Yes Lucy it will be a big boost. I am sitting beside my son who is preparing his dissertation on the value of Nature for physical and mental health. The formal study is landscape architecture.
Great review for an interesting sounding book. Anne, your comment about books and libraries reminded me that we should all be able to get these books from our own local public libraries via “inter-library loan”. That is one of the values of the public library system. At least it is then possible to see if you want/need to buy your own copy for these pricey editions.
That’s true,Kathleen. That system has worked wonderfully for me in the past. Thanks for the reminder.
Dear Kathleen. Thank you for your comments. The inter library loans do not have a great selection of horti books. I have been trying in vain to get a look at Gilles Clement’s “Planetary Garden”. Not available. I would love to know whether it is readable in translation. I don’t know who to ask so I shall ask you!
Hi, Catharine. Beautifully written review. Love the idea of ground elder under taller perennials, though I don’t think it’s something I can transfer to my smaller garden easily.
Hello Helen
I think Anne, Gerritsen and the bods commenting here on ground elder must have space (I know Anne does) I do not and so am less relaxed when the elder starts to romp.
I read Henk’s book a long time ago and remember it mainly for its “aura” and for Henk’s description of himself “weeding like a cow.” I still say I enjoy weeding like a cow, wandering through the garden, pulling this and that. An important book that you review has inspired me to read again. I visited Priona last summer. There’s a very fine restaurant in the middle of it now, part of an attempt to keep the garden alive.
Yes that new restaurant has a celebrated chef and is a cool place – tell people to visit. Think I must go on bicycling holiday with landscape architect son – Mein Ruys is just down the road too.
Thank you for this review. Even without reading the book itself, there’s more than enough to think about. I’ve deliberately tried to make a feature patch of variegated ground elder (Anne never gave me the plants I asked for, probably doesn’t like copycats!) and failed. I’m such a bad gardener that I can’t even grow weeds! And Cheryl, a few years ago Gardening Express did offer potted dandelions for sale and, I recall, sold out! We aim for some perception of weed-free perfection and waste a lot of time and energy failing to achieve that. But, in general, what we call weeds are merely wild flowers and, being native, have their role in the environment around us. A modicum of control is OK but I avoid eradication. The message is good – instead of fighting a losing battle against nature, we will achieve far more by working with her.
I forgot. You can have some to try again if you like, John.
Great that you feel the same John, it’s good to know there are at least two of us!

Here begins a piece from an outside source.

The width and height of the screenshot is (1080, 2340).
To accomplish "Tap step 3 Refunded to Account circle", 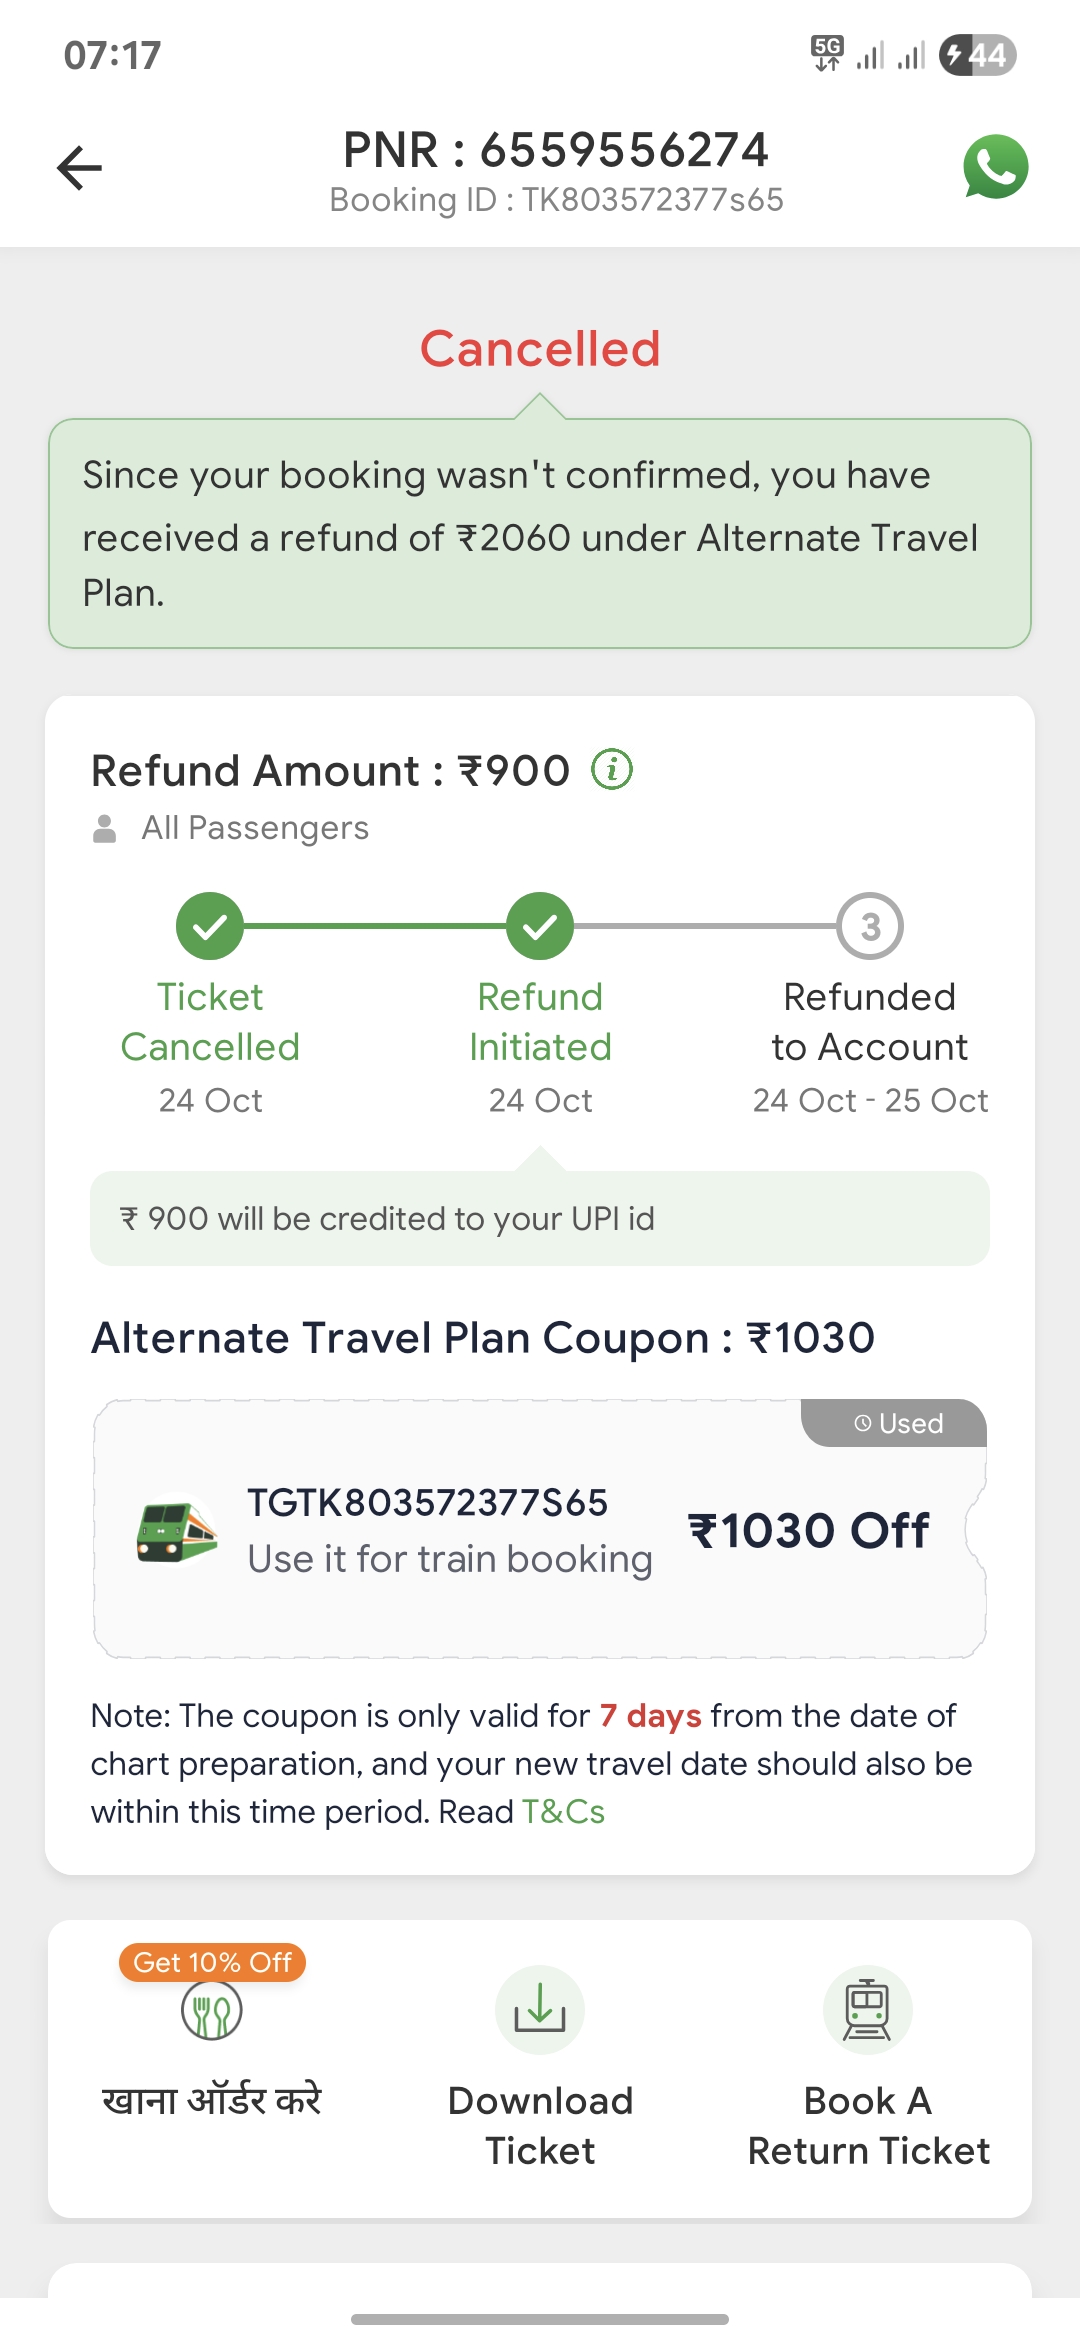I will click(x=870, y=926).
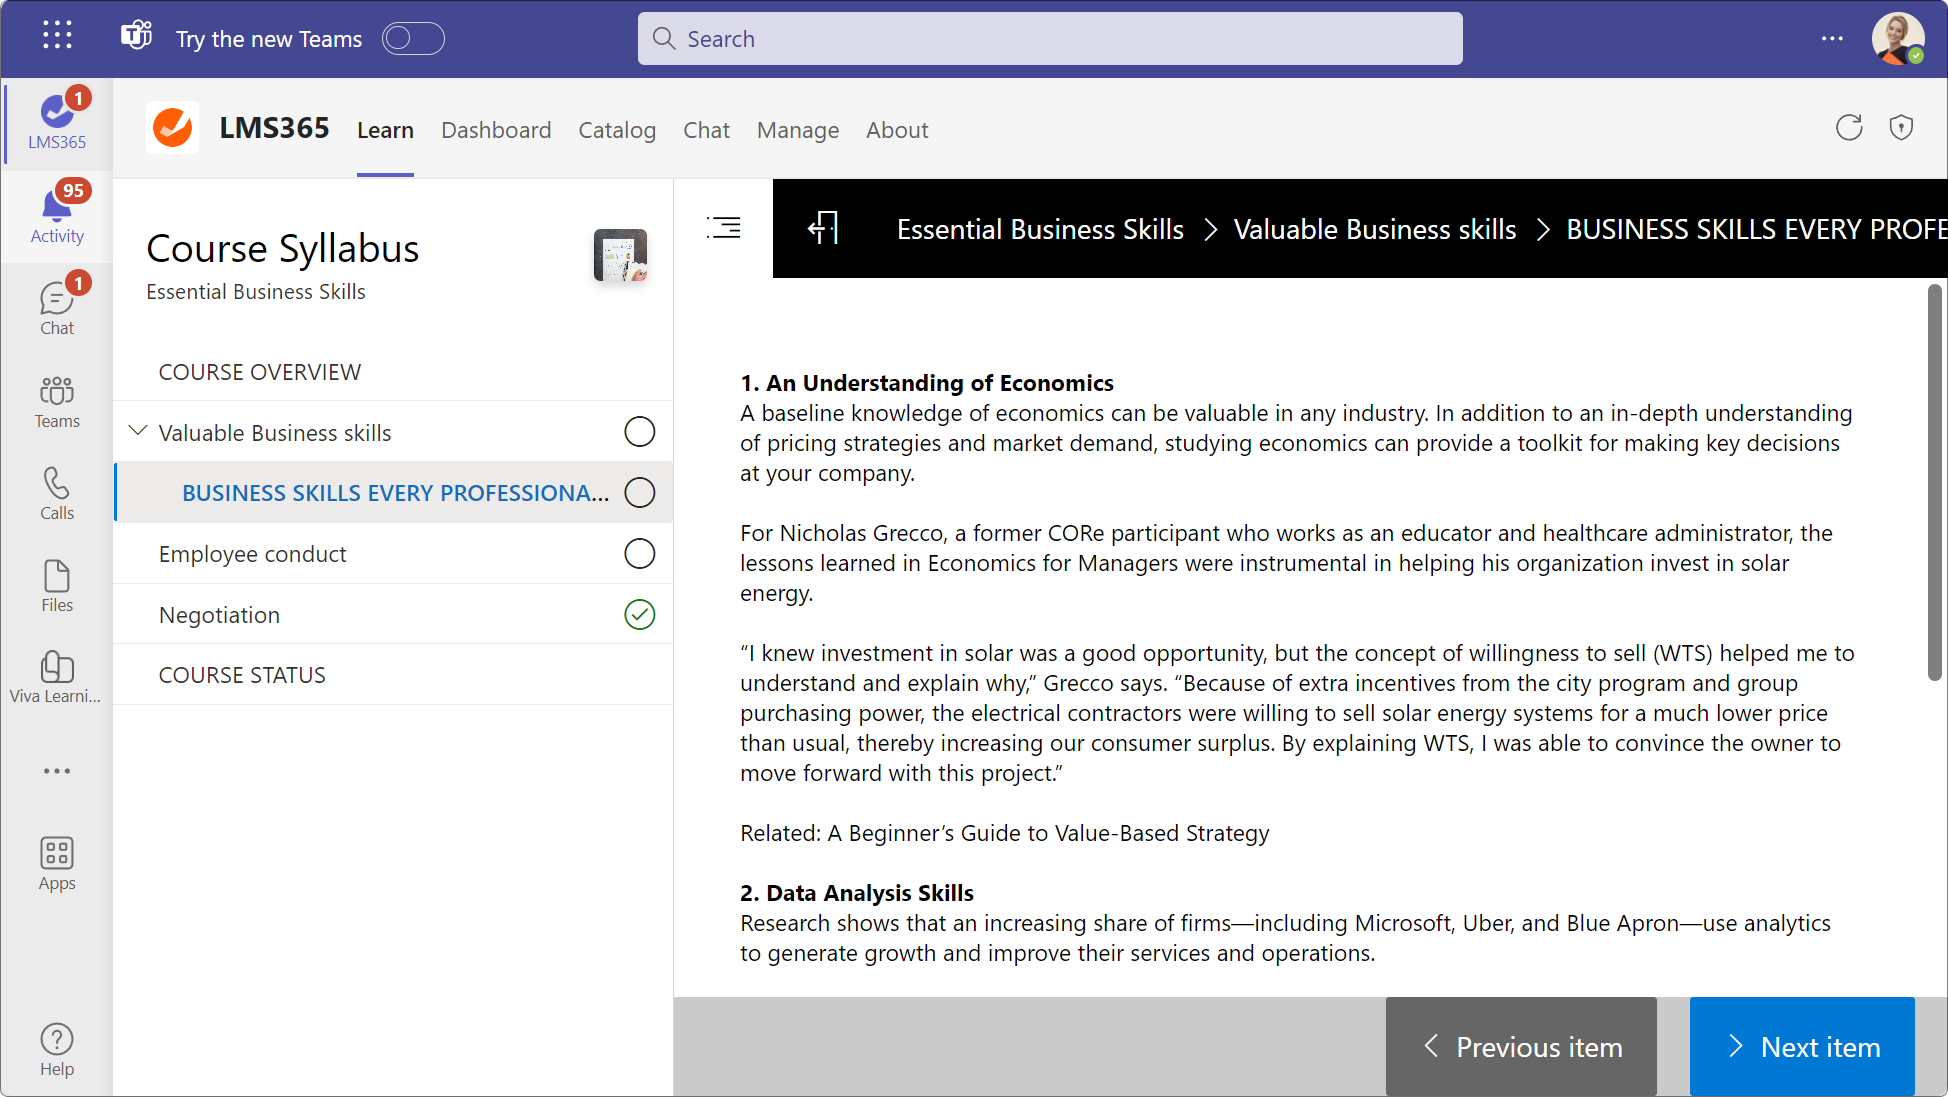Switch to the Dashboard tab
This screenshot has width=1948, height=1097.
tap(496, 130)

Thank you Catharine, a beautifully written review and an inspiration for me buy the book immediately. Now more than ever, all of us who have gardens must come to terms with nature as she is, not as we think she should be and understand that we must nurture our environment and gardens thoughtfully. In our own misunderstanding pests and weeds are are simply the names we have chosen to call the things we would rather not have. Foolish us, if dandelions were sold in pots we’d love them.
Cheryl as Anne points out, this book is expensive but I would gladly edit most other horti tomes on my shelves to make way for it.